Epoxy resin grouts are used for both bulk filling purposes (i.e. for re-forming timber sections), or as an adhesive for securing reinforcement bars in the parent or introduced timber. They have a relatively low viscosity, and as such are self-levelling and free-flowing ‘searching’ substances, making them ideal for use in filling voids and a sufficient bond to the timber.
The three-part epoxy resin grouts will fully cure in three to seven days, depending on the temperature. The compressive, tensile and flexural properties of the cured resin give it a structural capability that is more than comparable with that of timber.
Thixotropic resin adhesives are highly viscous prior to curing, and are commonly used for bonding reinforcing rods or ties within pre-drilled holes in the parent timber.
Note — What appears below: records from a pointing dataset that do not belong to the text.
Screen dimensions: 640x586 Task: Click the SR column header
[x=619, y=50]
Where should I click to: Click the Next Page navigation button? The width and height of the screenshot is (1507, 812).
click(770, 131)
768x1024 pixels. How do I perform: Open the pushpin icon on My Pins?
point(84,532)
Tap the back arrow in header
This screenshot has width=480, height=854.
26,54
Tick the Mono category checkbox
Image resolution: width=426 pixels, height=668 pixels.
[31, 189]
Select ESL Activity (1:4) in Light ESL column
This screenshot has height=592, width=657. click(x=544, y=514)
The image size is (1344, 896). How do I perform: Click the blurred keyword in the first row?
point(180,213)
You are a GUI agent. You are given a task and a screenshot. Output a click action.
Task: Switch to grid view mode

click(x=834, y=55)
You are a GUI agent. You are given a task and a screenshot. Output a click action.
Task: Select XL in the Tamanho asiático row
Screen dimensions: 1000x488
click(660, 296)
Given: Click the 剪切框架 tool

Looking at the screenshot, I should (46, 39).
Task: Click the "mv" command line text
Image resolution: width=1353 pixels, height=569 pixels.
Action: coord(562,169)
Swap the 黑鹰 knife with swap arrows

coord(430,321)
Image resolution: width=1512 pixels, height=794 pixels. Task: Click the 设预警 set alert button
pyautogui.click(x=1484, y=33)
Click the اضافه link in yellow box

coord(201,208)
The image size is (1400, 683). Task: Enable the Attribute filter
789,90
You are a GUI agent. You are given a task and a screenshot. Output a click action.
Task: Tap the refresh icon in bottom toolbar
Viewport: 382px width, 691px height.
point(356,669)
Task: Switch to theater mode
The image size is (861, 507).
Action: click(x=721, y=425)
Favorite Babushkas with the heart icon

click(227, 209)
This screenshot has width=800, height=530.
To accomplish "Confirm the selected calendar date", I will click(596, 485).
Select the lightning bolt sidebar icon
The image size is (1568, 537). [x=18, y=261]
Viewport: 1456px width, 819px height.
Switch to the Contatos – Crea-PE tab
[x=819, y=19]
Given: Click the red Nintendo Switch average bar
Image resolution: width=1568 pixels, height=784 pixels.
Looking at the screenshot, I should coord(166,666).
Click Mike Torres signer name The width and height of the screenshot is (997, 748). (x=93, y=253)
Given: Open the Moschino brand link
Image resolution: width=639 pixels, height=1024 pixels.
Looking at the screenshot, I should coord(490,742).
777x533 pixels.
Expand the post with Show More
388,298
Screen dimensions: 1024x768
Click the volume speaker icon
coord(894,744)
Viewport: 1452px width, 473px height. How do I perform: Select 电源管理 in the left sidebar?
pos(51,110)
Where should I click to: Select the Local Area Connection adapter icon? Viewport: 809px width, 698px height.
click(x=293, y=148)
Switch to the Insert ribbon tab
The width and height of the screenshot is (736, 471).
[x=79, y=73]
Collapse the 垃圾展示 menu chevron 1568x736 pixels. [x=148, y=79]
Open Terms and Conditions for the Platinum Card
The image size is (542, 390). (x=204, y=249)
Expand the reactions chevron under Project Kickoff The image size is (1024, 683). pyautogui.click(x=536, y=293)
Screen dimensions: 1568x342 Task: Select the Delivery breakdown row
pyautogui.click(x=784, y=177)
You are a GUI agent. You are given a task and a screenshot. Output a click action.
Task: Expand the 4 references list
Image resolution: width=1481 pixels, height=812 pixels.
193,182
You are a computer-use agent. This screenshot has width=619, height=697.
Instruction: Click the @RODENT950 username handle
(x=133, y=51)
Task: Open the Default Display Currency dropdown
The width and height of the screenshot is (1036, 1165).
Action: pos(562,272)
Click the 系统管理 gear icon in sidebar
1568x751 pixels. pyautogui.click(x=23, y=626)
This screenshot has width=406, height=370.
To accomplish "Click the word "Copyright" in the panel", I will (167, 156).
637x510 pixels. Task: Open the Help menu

Where the repair area is inaccessible or vertically orientated, this type of resin can also be used in the void-filling role.
Timber resin repairs should only be undertaken by specialist companies that are experienced in the field and have developed a knowledge and understanding of the design, materials and workmanship needed to achieve a satisfactory standard of repair.
Appendix C Materials, Products and Building systems of the LABC Warranty Technical Manual states that all materials used in the construction of a housing unit shall be suitable and shall be used so as to fulfil their purpose. To meet this requirement in England and Wales, the building must be constructed in accordance with Regulation 7 of the Building Regulations 2010. The specialist company should therefore demonstrate that the materials and workmanship used in their timber resin repair system meets this requirement.
Due to the relatively rare use of this type of structural repair it is unlikely that the material manufacturers will go to the considerable expense of acquiring independent third party accreditation such as a BBA, BRE or a European technical certificate for their products. Therefore, it is imperative that resin repairs are designed specified by an independent chartered structural engineer who is confident of the specified product’s structural integrity and former proven use. The structural engineer should also monitor the remediation process and confirm that the completed repair has complied with their design and specification.
Whilst early resin systems were met with scepticism from some heritage bodies, today’s resins and timber resin splice systems have many beneficial properties, including: high versatility, long shelf-life, low fire risk, low odour, wide useable temperature range, low cure shrinkage, excellent adhesion and toughness. Experimental data that can be applied to historic timber and emerging data from old epoxy repairs has abated the concerns once raised regarding the durability of resin repairs, and the method is now widely accepted as a viable means of timber preservation.